- Your instructions -
Continue the passage below on business record retention, picking up after its final sentence.

- Source text -

=== Begin Enclosure ===

Companies are required by federal and State laws to maintain records for business, legal and tax purposes. Although many business records only need to be stored for three years, there are important exceptions. For example, federal and State tax records usually need to be maintained for seven or more years. Employee records need to be stored for even longer, and may have special reporting requirements established under federal laws including the Fair Labor Standards Act. Also, Federal and State regulations governing document retention vary according to business sector. For example, a pharmaceutical manufacturer may be required to keep records for much longer than a steel producer. In addition, State laws may have different retention requirements that federal laws for certain types of records, such as worker injury/worker's compensation reports.

A special note of caution: If recent news events have taught companies anything it is this: Records that may be the subject of litigation should not be shredded. They should be maintained beyond the period of the applicable statute of limitations.

Companies should consider creating a Master Records Retention Schedule that establishes a timetable for retention and the eventual destruction of company records. The records retention rules are usually developed in a consultative process with the company's outside professionals, in particular its accountants. Once approved, these rules should be used to control all record retention and records destruction activities in the company.

=== End Enclosure ===

- Records shown -
=== Begin Enclosure ===

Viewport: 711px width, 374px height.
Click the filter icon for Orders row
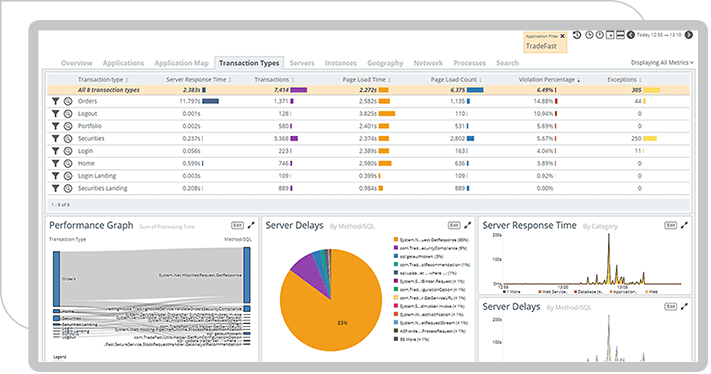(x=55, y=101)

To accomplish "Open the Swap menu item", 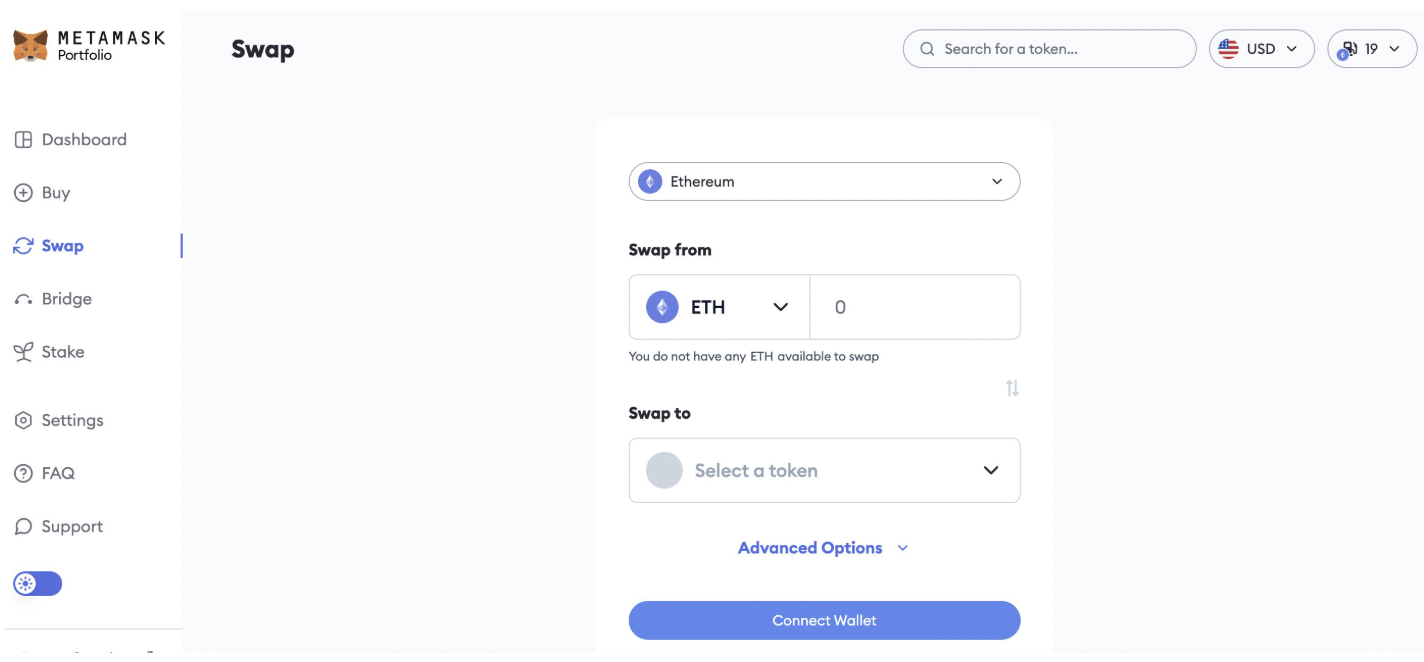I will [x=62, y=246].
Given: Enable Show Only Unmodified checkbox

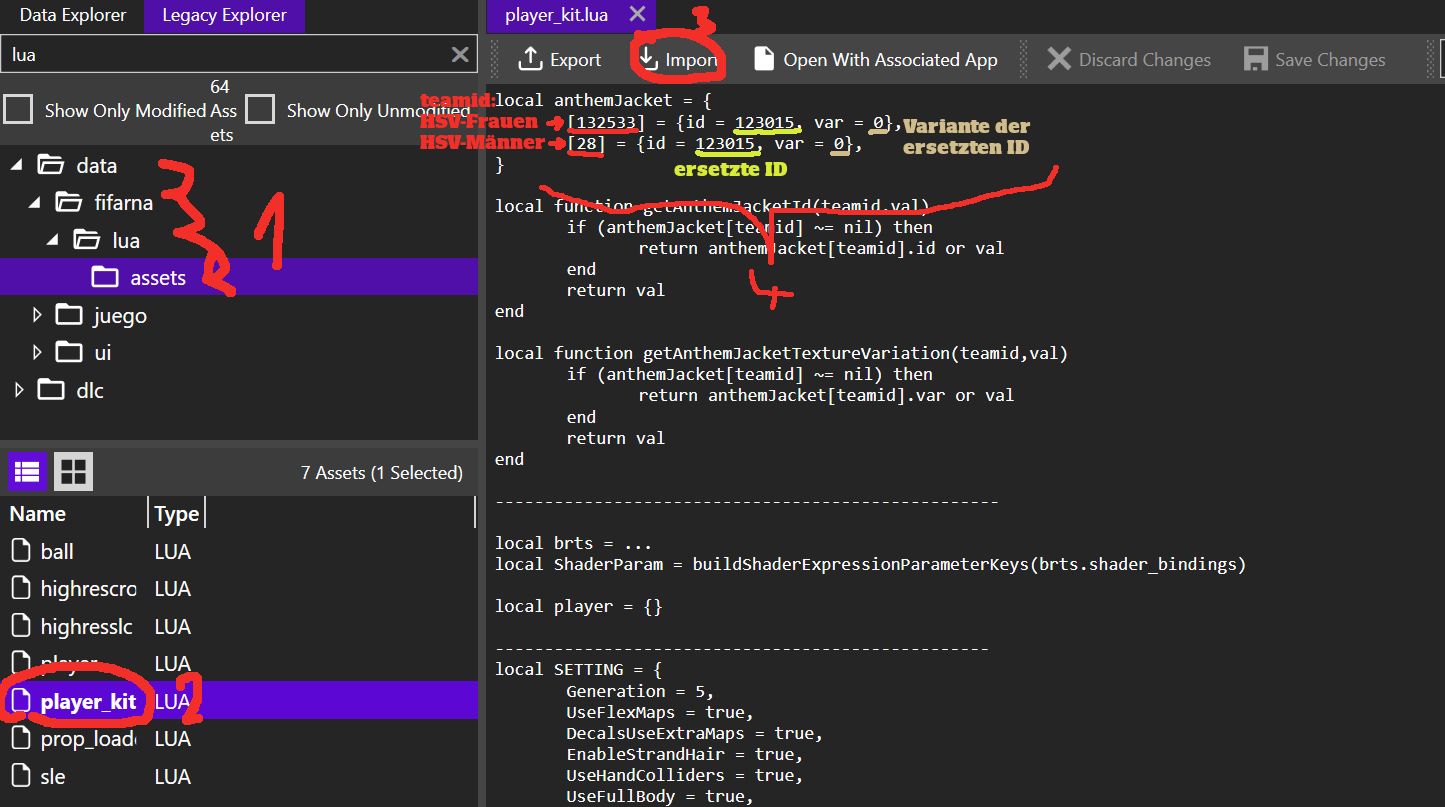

=== End Enclosure ===

- Exercise output -
Records retention rules would typically cover:

  • Accident and injury reports

  • Accounts payable records

  • Accounts receivable records and aging reports

  • Attendance records

  • Audit reports

  • Bank records, and cancelled checks

  • Check registers and account statements

  • Company policy statements, and correspondence sent to all employees

  • Disciplinary reports on employees

  • EEO-1 reports

  • Employment applications

  • Employee complaint reports, and the results of internal investigations

  • Employee handbooks [one of each version]

  • Financial statements

  • Tax records of all types

  • Training records

* Note: This is not a complete list of company records. These are examples of categories of records. Next to each of these categories would be the minimum number of years the records must be stored before they may be destroyed. A company can always retain records for longer periods of time.

One additional comment: Record retention rules apply to all company records - including both paper and electronic records. Record destruction, irrespective of the media the data is stored on, must follow applicable records retention rules - except that duplicate copies can usually be destroyed without special approval. The laws governing records retention are not static. If applicable laws change, the records retention rules must do likewise. And as a practical matter, it may become apparent that certain retention schedules should be lengthened based on the frequency the records are being accessed, rather on the applicable federal or State law[s] relating to their destruction.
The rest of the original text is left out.